··· THE RECORDS ···
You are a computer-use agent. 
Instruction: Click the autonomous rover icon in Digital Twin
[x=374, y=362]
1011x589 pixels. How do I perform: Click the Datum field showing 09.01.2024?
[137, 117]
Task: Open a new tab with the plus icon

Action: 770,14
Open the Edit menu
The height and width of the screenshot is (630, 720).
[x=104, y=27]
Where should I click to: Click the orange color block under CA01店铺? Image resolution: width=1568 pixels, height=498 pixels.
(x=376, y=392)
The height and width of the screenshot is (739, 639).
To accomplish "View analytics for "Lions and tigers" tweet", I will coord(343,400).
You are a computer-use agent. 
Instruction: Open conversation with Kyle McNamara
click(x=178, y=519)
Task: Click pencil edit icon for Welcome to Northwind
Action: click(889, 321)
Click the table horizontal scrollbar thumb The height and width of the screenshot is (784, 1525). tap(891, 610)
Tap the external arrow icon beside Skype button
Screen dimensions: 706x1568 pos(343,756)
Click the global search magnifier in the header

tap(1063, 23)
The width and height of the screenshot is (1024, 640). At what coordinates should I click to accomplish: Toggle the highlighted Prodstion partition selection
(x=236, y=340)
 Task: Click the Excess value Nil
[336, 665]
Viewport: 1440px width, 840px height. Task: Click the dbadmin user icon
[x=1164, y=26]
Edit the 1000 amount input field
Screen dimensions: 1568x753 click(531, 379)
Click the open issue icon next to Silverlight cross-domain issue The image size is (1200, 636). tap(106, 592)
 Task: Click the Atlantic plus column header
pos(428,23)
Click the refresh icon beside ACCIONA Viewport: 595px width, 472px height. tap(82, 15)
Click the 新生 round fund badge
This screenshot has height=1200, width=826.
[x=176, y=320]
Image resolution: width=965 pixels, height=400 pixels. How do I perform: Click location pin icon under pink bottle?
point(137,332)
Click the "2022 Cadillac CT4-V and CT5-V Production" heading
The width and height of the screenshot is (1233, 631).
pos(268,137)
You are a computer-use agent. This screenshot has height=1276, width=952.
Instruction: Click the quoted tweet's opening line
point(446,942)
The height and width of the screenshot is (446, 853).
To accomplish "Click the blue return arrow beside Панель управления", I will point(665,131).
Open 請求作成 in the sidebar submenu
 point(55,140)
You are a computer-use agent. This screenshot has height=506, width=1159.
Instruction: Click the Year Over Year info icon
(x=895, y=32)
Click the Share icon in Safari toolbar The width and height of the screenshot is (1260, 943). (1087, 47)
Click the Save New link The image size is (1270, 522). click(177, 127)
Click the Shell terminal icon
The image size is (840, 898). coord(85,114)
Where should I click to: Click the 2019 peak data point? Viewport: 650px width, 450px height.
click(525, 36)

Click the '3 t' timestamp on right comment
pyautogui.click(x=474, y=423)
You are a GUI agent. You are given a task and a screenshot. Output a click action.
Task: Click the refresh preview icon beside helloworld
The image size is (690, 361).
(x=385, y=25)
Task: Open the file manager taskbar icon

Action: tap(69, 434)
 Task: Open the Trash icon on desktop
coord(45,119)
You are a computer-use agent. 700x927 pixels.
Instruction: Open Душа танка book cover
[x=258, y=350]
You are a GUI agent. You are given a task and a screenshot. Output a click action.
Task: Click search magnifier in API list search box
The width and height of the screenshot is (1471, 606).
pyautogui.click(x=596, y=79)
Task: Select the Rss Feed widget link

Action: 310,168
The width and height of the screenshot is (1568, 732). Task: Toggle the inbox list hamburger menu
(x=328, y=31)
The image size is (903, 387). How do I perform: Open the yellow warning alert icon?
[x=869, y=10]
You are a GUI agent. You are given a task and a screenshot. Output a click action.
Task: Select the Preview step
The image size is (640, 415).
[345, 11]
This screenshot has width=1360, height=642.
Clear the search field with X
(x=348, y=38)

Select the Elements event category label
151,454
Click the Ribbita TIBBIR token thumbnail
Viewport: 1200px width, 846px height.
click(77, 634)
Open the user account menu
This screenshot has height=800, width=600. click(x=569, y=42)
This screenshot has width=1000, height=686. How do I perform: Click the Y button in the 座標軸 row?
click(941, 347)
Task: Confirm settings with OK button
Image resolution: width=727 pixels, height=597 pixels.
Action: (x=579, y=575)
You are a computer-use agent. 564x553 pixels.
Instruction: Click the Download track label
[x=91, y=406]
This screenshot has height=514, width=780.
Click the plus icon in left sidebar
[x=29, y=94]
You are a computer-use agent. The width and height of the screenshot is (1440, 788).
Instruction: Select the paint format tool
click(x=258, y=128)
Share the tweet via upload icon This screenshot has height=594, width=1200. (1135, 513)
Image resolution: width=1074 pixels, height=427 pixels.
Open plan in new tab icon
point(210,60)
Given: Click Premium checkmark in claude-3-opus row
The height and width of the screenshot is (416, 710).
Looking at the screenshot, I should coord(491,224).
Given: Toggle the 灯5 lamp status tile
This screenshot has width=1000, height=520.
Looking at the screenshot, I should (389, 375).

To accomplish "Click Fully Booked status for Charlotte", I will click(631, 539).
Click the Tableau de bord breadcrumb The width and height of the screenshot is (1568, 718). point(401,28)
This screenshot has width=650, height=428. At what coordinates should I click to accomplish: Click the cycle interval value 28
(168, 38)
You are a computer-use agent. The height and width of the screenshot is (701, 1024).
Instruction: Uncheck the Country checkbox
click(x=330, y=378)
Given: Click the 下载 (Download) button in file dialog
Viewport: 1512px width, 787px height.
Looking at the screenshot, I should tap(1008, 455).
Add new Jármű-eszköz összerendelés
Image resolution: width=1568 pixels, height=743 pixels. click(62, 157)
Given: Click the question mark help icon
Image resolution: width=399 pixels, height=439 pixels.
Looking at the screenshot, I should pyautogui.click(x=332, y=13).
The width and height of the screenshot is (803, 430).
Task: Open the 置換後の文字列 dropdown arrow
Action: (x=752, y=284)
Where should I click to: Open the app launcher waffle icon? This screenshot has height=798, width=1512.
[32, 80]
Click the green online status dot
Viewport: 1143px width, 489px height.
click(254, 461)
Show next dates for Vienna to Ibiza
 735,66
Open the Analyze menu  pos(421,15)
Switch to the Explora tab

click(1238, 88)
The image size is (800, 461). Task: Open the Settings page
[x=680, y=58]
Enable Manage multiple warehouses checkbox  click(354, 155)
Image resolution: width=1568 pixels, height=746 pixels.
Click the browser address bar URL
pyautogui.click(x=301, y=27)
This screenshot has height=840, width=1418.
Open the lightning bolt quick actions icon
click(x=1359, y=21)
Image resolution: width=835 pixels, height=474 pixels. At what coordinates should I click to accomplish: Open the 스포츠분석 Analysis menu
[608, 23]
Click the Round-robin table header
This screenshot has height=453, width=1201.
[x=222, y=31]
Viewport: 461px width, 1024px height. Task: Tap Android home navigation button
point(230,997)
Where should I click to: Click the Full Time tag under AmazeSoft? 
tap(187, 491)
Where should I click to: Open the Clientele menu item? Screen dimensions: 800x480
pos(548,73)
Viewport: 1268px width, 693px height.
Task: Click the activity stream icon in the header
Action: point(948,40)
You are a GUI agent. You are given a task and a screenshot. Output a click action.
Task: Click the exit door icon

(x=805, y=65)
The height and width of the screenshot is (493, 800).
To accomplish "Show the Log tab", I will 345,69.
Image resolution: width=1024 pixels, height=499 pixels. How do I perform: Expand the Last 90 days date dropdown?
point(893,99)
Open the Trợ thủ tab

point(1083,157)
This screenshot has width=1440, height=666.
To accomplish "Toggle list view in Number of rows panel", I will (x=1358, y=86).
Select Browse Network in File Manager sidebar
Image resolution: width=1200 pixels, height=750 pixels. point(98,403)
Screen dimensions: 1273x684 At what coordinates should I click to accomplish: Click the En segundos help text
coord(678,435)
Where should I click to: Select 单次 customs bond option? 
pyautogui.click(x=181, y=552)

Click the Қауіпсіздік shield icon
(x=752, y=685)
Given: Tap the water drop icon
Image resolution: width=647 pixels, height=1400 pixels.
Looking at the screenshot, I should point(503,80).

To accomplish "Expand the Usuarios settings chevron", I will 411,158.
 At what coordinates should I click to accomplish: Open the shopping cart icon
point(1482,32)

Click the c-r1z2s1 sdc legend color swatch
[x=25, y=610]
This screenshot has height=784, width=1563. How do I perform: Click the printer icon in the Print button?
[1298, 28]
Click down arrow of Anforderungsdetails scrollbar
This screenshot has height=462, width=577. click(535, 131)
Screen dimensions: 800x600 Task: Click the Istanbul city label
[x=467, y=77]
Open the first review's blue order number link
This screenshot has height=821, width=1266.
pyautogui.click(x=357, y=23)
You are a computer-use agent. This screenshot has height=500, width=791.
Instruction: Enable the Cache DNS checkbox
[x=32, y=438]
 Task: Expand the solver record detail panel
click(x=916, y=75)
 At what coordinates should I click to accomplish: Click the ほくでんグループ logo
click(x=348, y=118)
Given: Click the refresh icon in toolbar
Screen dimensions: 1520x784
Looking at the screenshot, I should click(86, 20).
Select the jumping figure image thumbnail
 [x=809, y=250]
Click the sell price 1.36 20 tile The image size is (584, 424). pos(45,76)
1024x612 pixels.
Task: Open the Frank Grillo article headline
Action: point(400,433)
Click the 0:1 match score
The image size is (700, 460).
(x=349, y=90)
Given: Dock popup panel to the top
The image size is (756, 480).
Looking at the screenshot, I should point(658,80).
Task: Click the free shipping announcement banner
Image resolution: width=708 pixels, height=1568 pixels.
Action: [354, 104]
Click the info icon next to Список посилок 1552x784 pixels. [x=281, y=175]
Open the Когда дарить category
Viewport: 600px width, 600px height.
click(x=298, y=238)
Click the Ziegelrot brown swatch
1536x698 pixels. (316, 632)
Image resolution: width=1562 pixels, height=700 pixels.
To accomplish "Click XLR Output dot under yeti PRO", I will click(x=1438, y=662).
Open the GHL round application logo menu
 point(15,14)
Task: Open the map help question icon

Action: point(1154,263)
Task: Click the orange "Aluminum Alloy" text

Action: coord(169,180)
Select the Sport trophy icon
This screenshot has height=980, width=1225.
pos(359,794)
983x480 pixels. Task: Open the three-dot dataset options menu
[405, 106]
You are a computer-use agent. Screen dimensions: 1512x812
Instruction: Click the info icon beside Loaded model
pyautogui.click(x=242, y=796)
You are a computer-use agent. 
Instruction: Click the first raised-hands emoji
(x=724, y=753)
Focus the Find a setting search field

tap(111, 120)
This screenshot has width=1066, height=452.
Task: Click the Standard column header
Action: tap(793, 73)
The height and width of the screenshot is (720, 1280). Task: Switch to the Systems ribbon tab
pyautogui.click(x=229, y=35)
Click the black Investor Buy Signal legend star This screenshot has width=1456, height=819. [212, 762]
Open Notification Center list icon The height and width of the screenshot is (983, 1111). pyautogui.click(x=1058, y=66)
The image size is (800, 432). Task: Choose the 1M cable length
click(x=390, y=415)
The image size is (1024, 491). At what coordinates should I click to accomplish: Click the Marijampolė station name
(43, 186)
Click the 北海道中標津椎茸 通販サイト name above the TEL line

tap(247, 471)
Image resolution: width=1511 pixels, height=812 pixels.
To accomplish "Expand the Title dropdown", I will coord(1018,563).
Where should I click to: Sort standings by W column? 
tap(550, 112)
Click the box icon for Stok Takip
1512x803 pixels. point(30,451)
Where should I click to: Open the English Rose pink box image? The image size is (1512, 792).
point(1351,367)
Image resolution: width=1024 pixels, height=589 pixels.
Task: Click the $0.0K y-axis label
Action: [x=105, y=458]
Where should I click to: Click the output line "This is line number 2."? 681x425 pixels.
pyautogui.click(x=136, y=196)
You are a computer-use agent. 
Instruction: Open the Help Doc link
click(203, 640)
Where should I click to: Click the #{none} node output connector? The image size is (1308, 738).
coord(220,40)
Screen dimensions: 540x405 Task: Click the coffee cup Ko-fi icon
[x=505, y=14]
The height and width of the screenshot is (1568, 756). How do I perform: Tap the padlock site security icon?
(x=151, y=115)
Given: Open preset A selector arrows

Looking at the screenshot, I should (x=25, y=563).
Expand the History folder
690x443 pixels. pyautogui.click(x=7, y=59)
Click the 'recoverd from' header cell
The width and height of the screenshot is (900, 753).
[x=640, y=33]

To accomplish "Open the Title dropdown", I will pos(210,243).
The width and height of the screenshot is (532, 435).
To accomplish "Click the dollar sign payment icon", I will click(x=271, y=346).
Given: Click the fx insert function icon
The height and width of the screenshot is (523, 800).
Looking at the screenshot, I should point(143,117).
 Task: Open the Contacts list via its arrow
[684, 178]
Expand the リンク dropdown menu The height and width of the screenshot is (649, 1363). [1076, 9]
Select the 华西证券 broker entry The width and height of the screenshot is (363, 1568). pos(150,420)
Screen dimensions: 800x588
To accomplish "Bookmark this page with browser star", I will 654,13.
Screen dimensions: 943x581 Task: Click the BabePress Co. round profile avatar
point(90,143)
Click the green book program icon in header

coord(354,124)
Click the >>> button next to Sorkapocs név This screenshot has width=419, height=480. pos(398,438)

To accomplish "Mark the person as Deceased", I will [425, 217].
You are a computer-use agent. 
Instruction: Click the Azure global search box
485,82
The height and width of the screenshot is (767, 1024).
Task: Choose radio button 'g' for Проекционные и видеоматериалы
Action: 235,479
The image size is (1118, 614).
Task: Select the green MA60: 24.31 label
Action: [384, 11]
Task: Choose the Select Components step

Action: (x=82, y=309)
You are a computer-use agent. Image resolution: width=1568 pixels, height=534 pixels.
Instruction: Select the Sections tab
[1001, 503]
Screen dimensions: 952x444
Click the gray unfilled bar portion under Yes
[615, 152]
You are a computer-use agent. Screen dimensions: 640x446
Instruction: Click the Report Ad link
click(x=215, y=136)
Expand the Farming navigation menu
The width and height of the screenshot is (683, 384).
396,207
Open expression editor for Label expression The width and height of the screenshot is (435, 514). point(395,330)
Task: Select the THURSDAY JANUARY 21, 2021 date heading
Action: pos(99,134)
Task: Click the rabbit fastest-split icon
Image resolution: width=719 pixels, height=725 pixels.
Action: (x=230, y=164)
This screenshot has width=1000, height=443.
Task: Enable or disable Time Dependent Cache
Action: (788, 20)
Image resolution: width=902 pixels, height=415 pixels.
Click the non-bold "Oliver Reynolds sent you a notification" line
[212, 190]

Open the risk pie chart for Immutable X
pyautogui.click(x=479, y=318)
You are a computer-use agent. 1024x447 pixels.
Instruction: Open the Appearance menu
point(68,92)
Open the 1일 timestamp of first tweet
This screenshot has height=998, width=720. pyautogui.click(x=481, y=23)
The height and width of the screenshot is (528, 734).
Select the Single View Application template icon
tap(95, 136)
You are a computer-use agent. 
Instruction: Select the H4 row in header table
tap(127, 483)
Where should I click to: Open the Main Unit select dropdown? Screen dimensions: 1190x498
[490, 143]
···
• **WHAT TO WORK ON**
Retype the listing from its first line onward, stopping after the line that contains "Click the table horizontal" has been retyped in full.

• **TASK ANSWER**
You are a computer-use agent. 
Instruction: Click the autonomous rover icon in Digital Twin
[x=374, y=362]
1011x589 pixels. How do I perform: Click the Datum field showing 09.01.2024?
[137, 117]
Task: Open a new tab with the plus icon

Action: 770,14
Open the Edit menu
The height and width of the screenshot is (630, 720).
[x=104, y=27]
Where should I click to: Click the orange color block under CA01店铺? Image resolution: width=1568 pixels, height=498 pixels.
(x=376, y=392)
The height and width of the screenshot is (739, 639).
To accomplish "View analytics for "Lions and tigers" tweet", I will coord(343,400).
You are a computer-use agent. 
Instruction: Open conversation with Kyle McNamara
click(x=178, y=519)
Task: Click pencil edit icon for Welcome to Northwind
Action: click(889, 321)
Click the table horizontal scrollbar thumb The height and width of the screenshot is (784, 1525). tap(891, 610)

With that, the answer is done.